私がこれを利用している理由は、大きく分けると2つある。

一つには、パリはタクシー不足だ。東京ほどタクシーがいない。雨の日や夜中はまず空車は走っていない。1時間近く歩いて帰ったということもあった。パリの夜は歩いても気持ちがいいのでさほど苦にならないのだが、街中を1時間歩いても結局空車のタクシーは見つからなかった。こんなときAutolibはとても便利だ。


autolibのナビ。駐車スポットが表示されている。

autolibのアプリ。どこに空車があるかすぐにわかる。

もう一つ、パリでは駐車場が見つからない。どの道もぎっしり駐車されていて、空きスペースを見つけるのは至難の業。しかし、Autolibは駐車する場所に充電スタンドがあるため、駐車場に困ることがない。なによりも、ナビで空いている駐車スペースを示してくれる。そして、行き先の駐車上の予約も簡単にできる。
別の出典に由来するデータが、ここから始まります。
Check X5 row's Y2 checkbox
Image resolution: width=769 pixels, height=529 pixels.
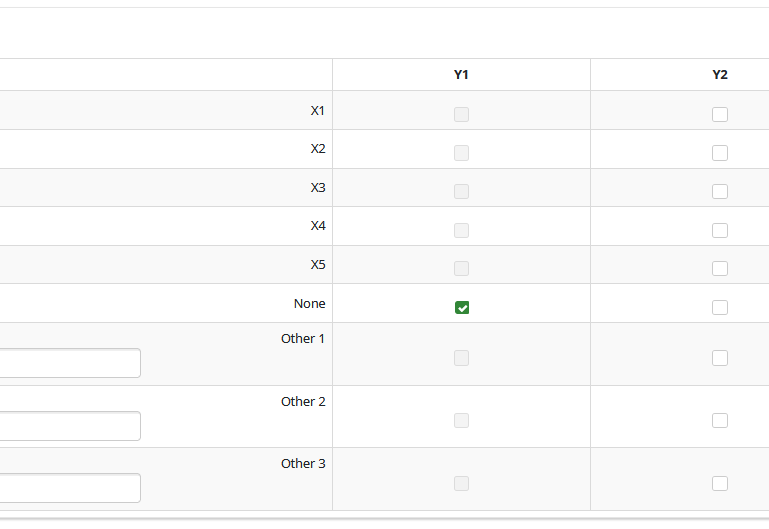pyautogui.click(x=720, y=268)

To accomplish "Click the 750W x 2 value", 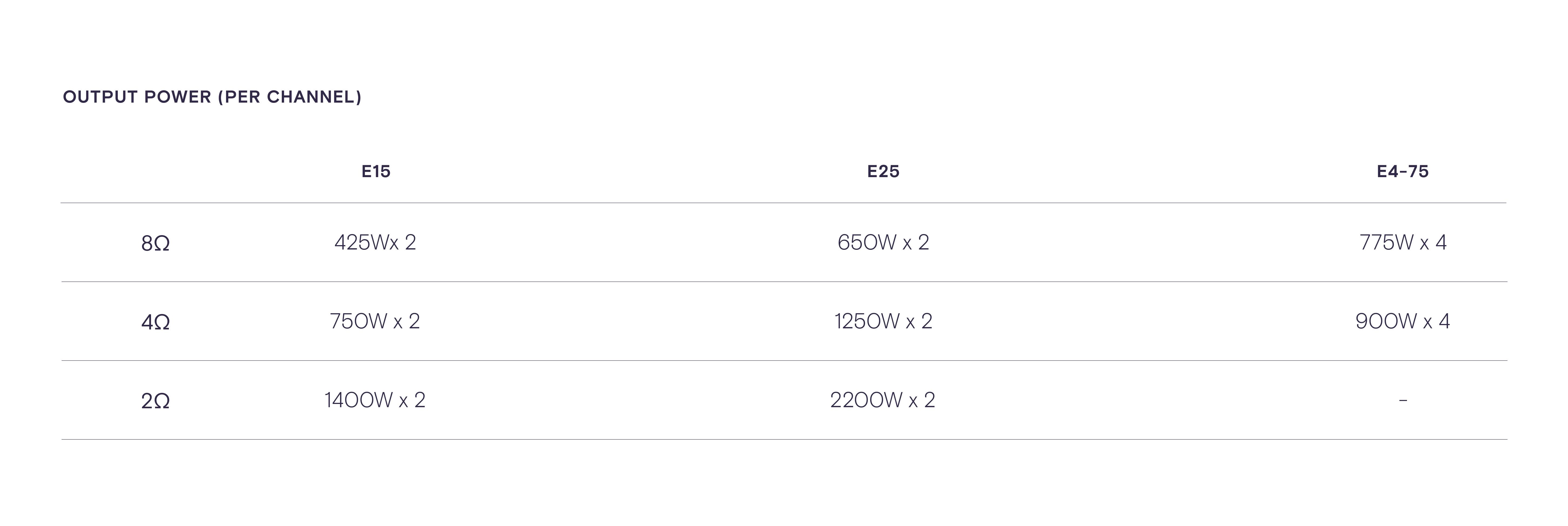I will [375, 321].
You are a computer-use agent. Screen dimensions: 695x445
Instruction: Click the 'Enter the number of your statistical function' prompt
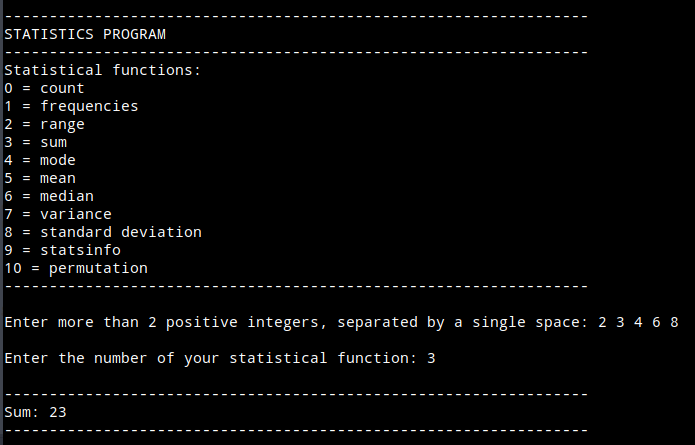(x=210, y=358)
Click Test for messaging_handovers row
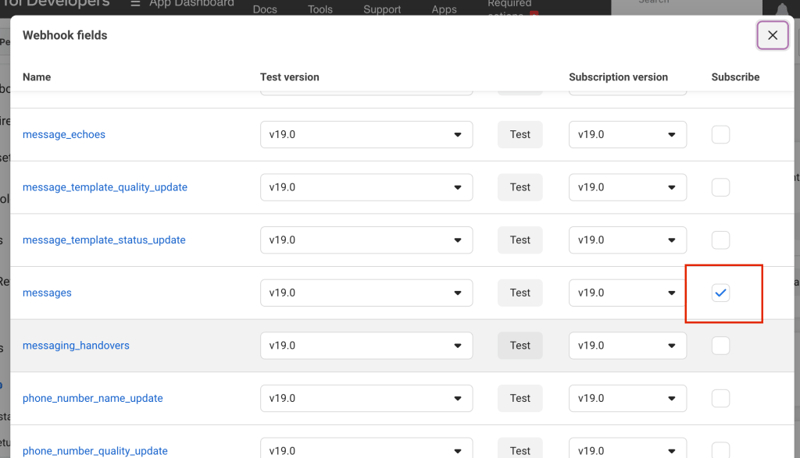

このシステムとナビとの連動は、スマートフォンアプリからも可能で、手元で近くのAutolibの空車状況が確認でき、予約もできるのだ。

あらゆることがアナログなパリでもAutolibだけは未来の乗り物のようだ。

そして何よりも魅力的なのは利用料金だ。年会費を払えば、あとは時間単位で借りることができる。もちろんガソリンを満タンにして返却する必要もなく(電気自動車だから!)、30分で5ユーロ。タクシーよりも安いだけでなく、数人で乗ればメトロよりも安くなる。ステーションはパリ市内に4000カ所あるため、感覚的には、2、300メートルごとにある。5、6分歩けば、見つけることができる。


autolibの充電ステーション

実は東京でも一度電気自動車を借りたことがあったのだが、充電スポットがなかなかないことと、充電にとても時間がかかるので、短時間の利用ならともかく、2、3時間を越えるドライブだと正直なかなか難しいものがあると感じた。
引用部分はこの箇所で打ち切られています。